• _Required work_:
1. From the passage on scientific paradigms below, set down the portion starting at "A paradigm, briefly, is" and ending at "of the term.", unchanged.
2. In the passage on scientific paradigms below, what did the term "metaphysics" classically refer to?

A Geocentric Depiction of the Universe

A paradigm, briefly, is a theoretical framework that emerges and functions as a rubric under which scientific research programs take place. The paradigm sets the agenda during its reign, establishing a period of normal science. An example of a paradigm would be the Copernican heliocentric universe, which replaced the geocentric Ptolemaic model (this change is an example of a revolution, or a paradigm shift). The idea here is that prior to the emergence of a paradigm, scientific research is relatively random “fact gathering.” Yet once a paradigm emerges, now experimental research has its problems defined for it. This includes, among other things, the limiting of the scope of meaningful questions to those that are answerable within the paradigm. Those questions that lie outside the paradigm are bracketed off, often labeled “metaphysical,”* though this is not the proper use of the term.

*Just a brief note about what metaphysics is as a discipline. In modern philosophy, particularly in the analytic tradition, metaphysics has come to mean those problems that are not answerable by science. So the mind-body problem for example is a metaphysical problem. However, classically this term referred to a line of inquiry that examined being qua being.

• _Data extract_:
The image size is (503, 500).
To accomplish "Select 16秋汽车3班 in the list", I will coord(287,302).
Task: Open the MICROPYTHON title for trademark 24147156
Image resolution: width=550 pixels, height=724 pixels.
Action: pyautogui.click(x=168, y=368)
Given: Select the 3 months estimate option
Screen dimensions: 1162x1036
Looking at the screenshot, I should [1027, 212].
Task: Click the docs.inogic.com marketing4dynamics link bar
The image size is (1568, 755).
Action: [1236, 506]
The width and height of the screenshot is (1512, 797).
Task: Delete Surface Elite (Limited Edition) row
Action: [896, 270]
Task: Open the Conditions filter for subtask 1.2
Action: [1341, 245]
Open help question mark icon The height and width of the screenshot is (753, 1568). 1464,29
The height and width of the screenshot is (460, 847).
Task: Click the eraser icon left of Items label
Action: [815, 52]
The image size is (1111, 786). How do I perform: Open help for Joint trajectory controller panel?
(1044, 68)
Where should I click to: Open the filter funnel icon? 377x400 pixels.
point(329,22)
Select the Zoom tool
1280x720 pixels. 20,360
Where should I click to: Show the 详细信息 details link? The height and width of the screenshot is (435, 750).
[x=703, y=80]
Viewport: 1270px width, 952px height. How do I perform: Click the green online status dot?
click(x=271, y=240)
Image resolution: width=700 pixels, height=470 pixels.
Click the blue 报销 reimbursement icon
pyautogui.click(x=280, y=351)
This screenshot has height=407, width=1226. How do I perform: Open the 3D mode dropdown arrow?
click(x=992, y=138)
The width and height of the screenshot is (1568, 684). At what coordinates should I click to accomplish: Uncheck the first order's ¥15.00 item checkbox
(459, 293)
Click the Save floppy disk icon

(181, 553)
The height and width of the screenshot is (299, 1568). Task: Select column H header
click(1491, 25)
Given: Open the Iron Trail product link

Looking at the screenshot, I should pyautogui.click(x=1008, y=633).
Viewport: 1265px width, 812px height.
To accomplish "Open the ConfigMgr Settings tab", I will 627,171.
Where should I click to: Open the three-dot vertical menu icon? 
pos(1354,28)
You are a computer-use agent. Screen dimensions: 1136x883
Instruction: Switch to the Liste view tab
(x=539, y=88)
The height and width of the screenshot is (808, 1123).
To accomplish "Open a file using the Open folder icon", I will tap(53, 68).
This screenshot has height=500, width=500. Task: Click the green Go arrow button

• _Answers in order_:
1.
A paradigm, briefly, is a theoretical framework that emerges and functions as a rubric under which scientific research programs take place. The paradigm sets the agenda during its reign, establishing a period of normal science. An example of a paradigm would be the Copernican heliocentric universe, which replaced the geocentric Ptolemaic model (this change is an example of a revolution, or a paradigm shift). The idea here is that prior to the emergence of a paradigm, scientific research is relatively random “fact gathering.” Yet once a paradigm emerges, now experimental research has its problems defined for it. This includes, among other things, the limiting of the scope of meaningful questions to those that are answerable within the paradigm. Those questions that lie outside the paradigm are bracketed off, often labeled “metaphysical,”* though this is not the proper use of the term.

2. A line of inquiry that examined being qua being.